MANCHESTER, United Kingdom — An English cardinal said he has thanked God for “the wonders of the internet” after two episcopal installations were able to be livestreamed from cathedrals shut to the public because of the coronavirus pandemic.

Cardinal Vincent Nichols of Westminster, president of the Bishops’ Conference of England and Wales, said the internet meant that the two ceremonies were watched by tens of thousands, even though there were no congregations present.

The cardinal presided over the March 21 enthronement of Bishop Kenneth Nowakowski of the Ukrainian Catholic Eparchy of the Holy Family, London.

Two days earlier, Bishop David Oakley of Northampton, England, was consecrated at a ceremony held in private because of restrictions on freedom of movement and assembly, which have meant the suspension of public liturgies throughout Britain. Since March 23, all U.K. churches have been closed, even to private prayer, as the country tries to halt the spread of COVID-19.

“Both ceremonies took place in order that those newly appointed could take up their new mission and so that their people would not be deprived of a pastor,” Nichols told Catholic News Service in an email.

“Both ceremonies were deeply prayerful and (participants were) keenly aware of the wider, and large, congregation that was taking part over the internet,” he said. “The beginnings of these two ministries will be celebrated more fully when circumstances permit.”

“The bonds of the Holy Spirit run deep. The angels and saints are present at every celebration of Mass in an invisible yet powerful way,” he said.

Nowakowski, who was born in North Battleford, Saskatchewan, announced in a March 19 letter to Ukrainian Catholics that he would be consecrated privately because of the pandemic.

Originally, Ukrainian Catholic Archbishop Sviatoslav Shevchuk of Kyiv-Halych was scheduled to preside over the enthronement April 7, but the date was changed when it became clear that, because of the pandemic, the major archbishop would be unable to attend.

Instead, Nichols presided. About 10 people attended, including two female parishioners who livestreamed the event via hand-held devices to an estimated 37,000 people.

Nowakowski, 61, later told CNS, “It was certainly a very different experience for me.”
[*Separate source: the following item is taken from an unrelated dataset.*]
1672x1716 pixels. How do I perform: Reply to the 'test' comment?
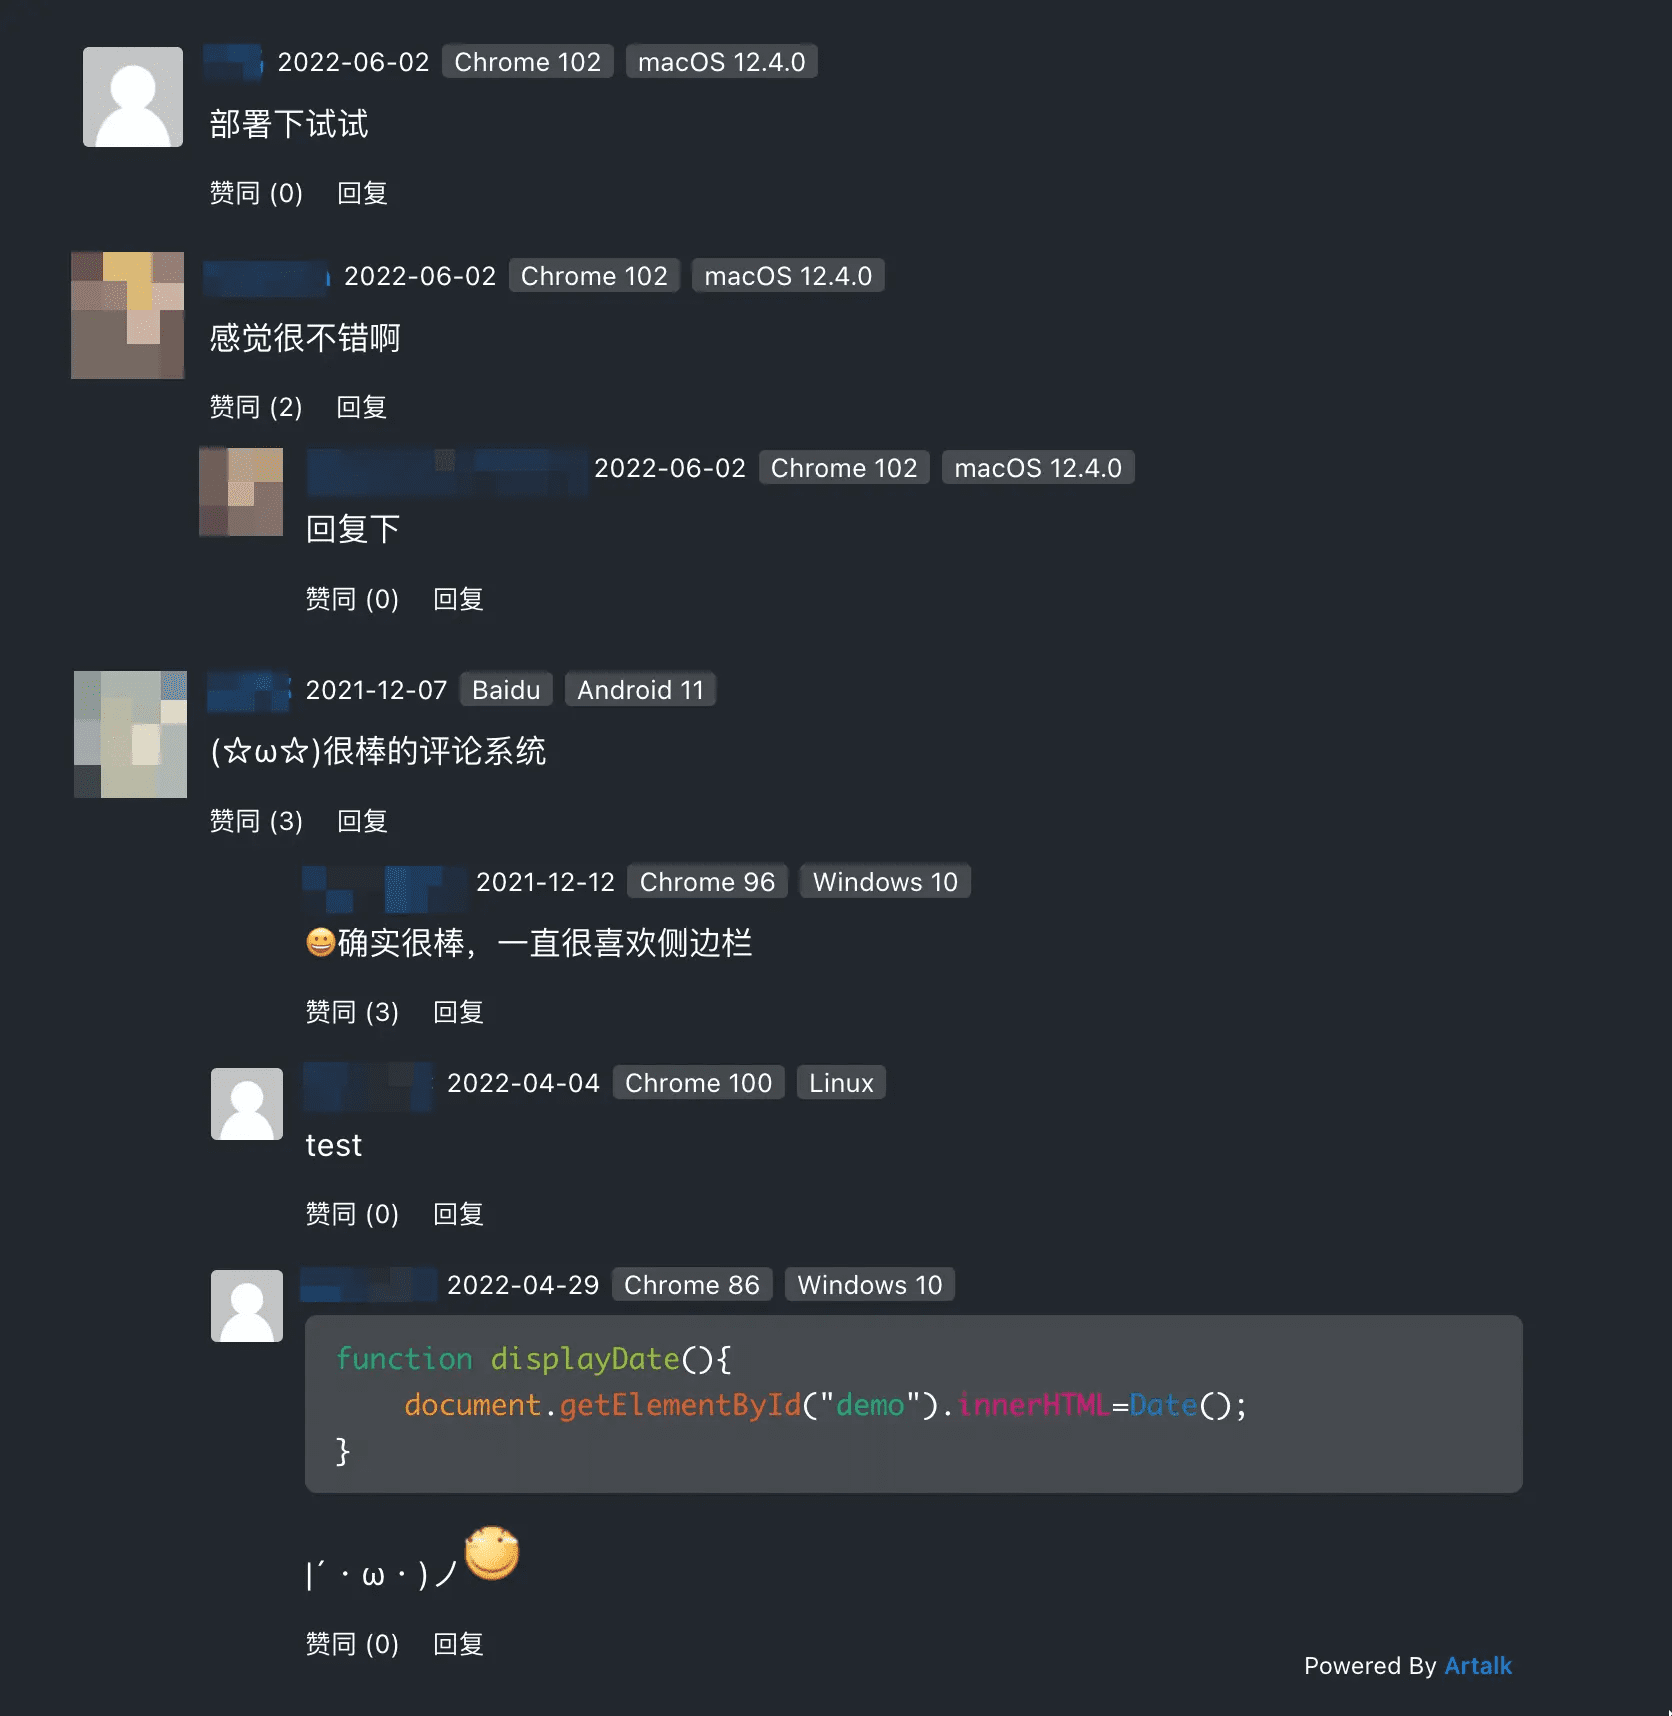458,1214
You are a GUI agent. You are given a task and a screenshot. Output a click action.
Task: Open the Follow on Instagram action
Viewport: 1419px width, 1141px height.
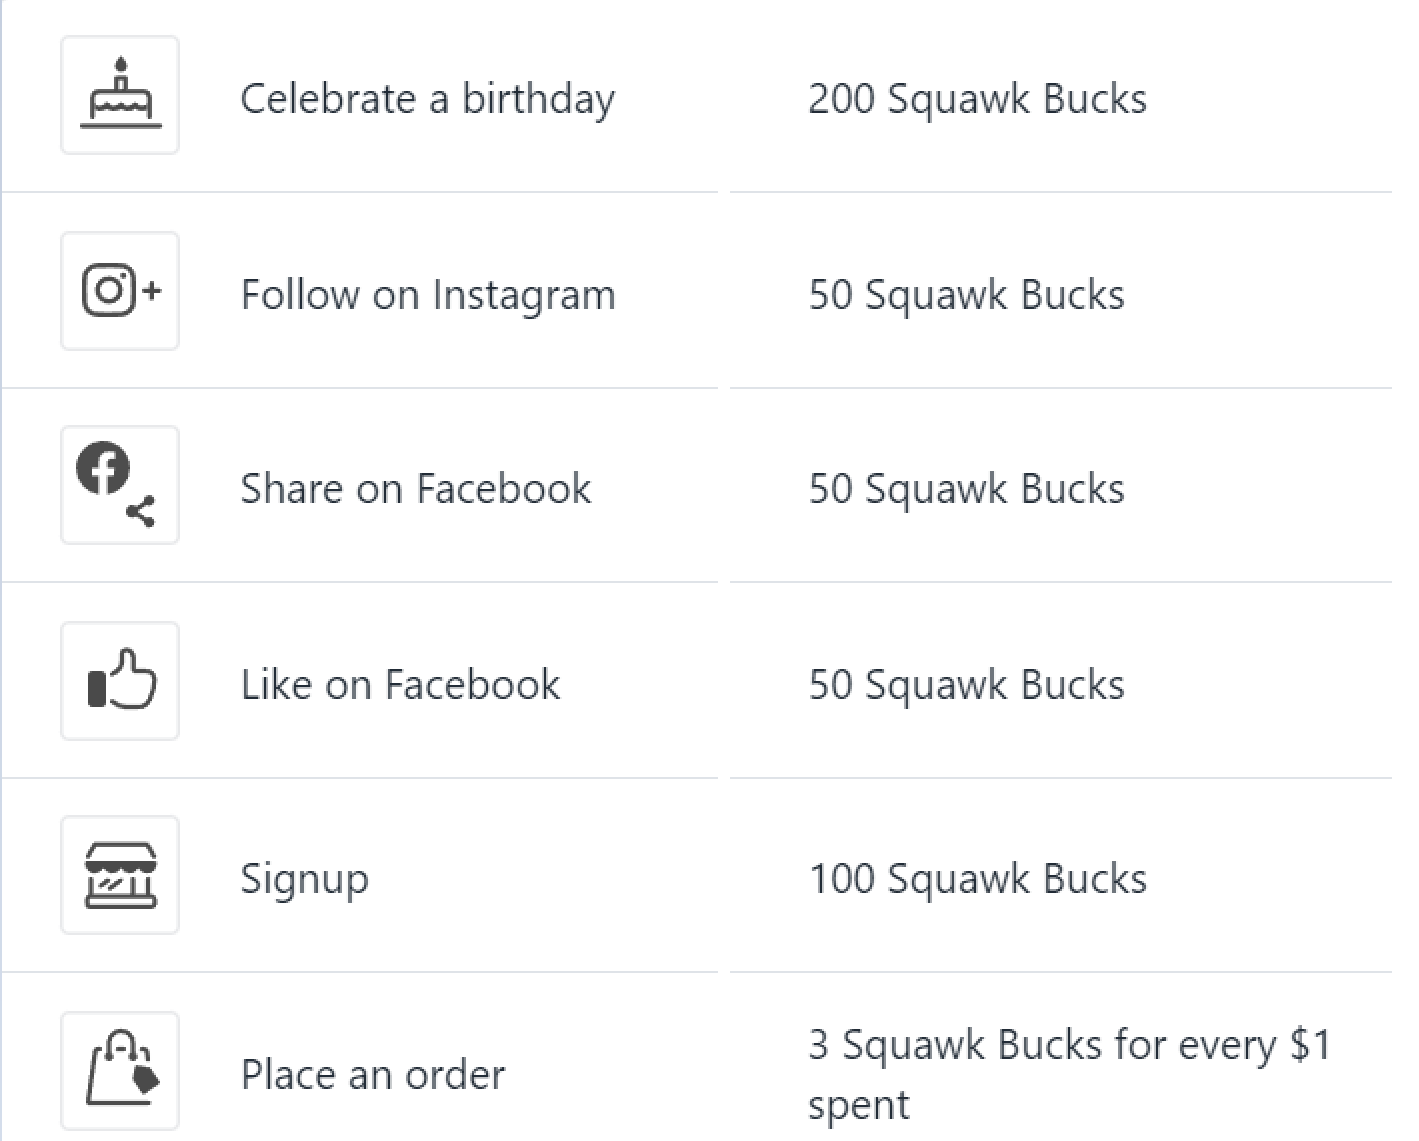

His enthronement, he said, reminded him of when he was in the seminary in Rome in the 1980s and would sing responses during liturgies; these were recorded and broadcast into the Soviet Union.

“You were celebrating in a lovely little chapel which was a studio of Vatican Radio and, I have to say, it felt just the same way,” he said.

“I understood that it was being broadcast around the world, and that was the same feeling that I very much had at the very beginning of the celebration, when we were walking into the church with the cardinal and the other priests. I knew that it was being watched by many people around the world.”

Nowakowski said he had been planning to visit the churches and mission centers of the 18,000-strong Ukrainian Catholic Church in Britain but would now have to adjust to a “new pastoral reality” in which the livestreaming of liturgies would play a central part until the pandemic was over.

Nichols said the consecration of Oakley, 69, was attended by just two bishops, several family members and others assisting in the ceremony, but it was livestreamed “across the diocese and more widely.”